Des voix s’élèvent pour dénoncer cette dérive. Le sociologue Ary Broussillon, dans une tribune récente, dénonce le « saupoudrage » des réponses institutionnelles, le désintérêt structurel de l’État pour la jeunesse guadeloupéenne, et pointe une responsabilité étatique profonde dans l’inaction, voire la tolérance implicite à l’égard des trafics et de la circulation des armes . Mais cette lecture, bien que lucide sur certains points, rencontre une large hostilité dans l’opinion. Accuser l’État sans regarder du côté des familles, de la culture locale, de la démission parentale, des modèles véhiculés par les réseaux sociaux et la musique, revient pour beaucoup à nier une partie de la réalité. Et ce refus du diagnostic partagé empêche toute réponse globale. La société se contente de désigner des coupables sans traiter les causes.

La violence actuelle n’est plus un accident du système, elle en devient le langage. Elle exprime à la fois la déshérence des institutions et l’incapacité collective à redéfinir un horizon commun. Dans ce vide idéologique, certains en appellent désormais à une reprise en main brutale. La démocratie, perçue comme molle, inefficace, impuissante, laisse place à un imaginaire autoritaire. La sécurité devient la valeur suprême, surpassant toutes les autres, y compris la liberté. On préfère un pouvoir fort à un pouvoir juste. Et ce basculement n’est pas propre à la Guadeloupe. Il s’observe partout en France, alimenté par les faits divers, la peur, l’exaspération, et l’impression d’un État débordé.

Données sources →
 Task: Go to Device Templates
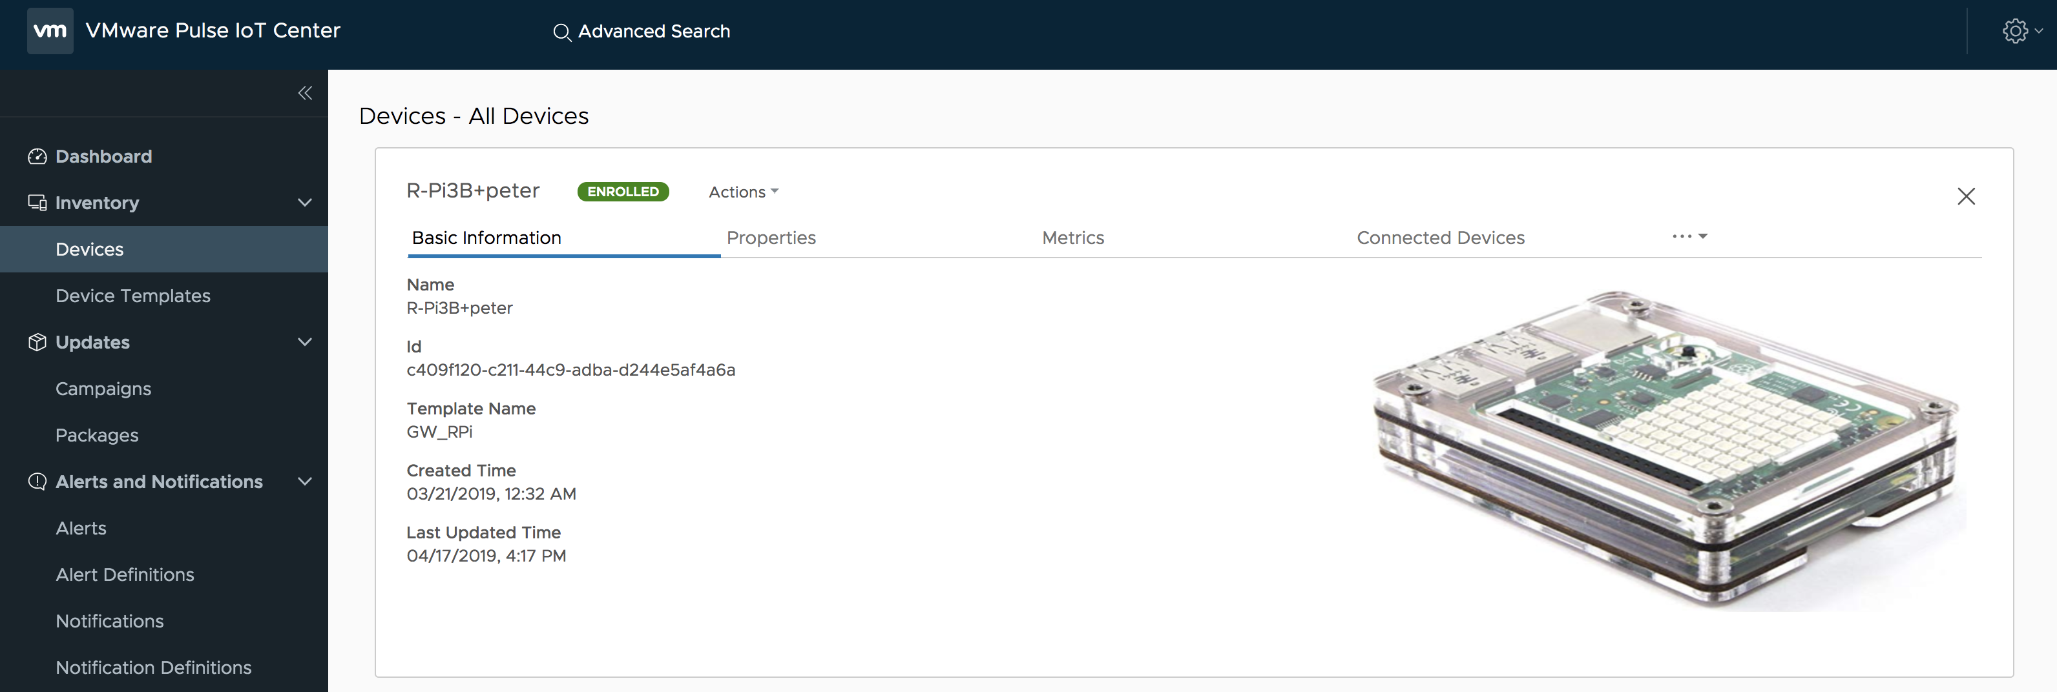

Consignes →
(a) D'après l'extrait, pourquoi la lecture du sociologue Ary Broussillon se heurte-t-elle à une large hostilité dans l'opinion ? Répondez en une à trois phrases.
(b) Indiquez, s'il vous plaît, quelle valeur devient suprême selon l'extrait, au point de surpasser toutes les autres.
Les données n'ont aucun lien avec l'extrait.

Réponses →
(a) Pour beaucoup, accuser l'État sans regarder du côté des familles, de la culture locale, de la démission parentale et des modèles véhiculés par les réseaux sociaux et la musique revient à nier une partie de la réalité.

(b) La sécurité.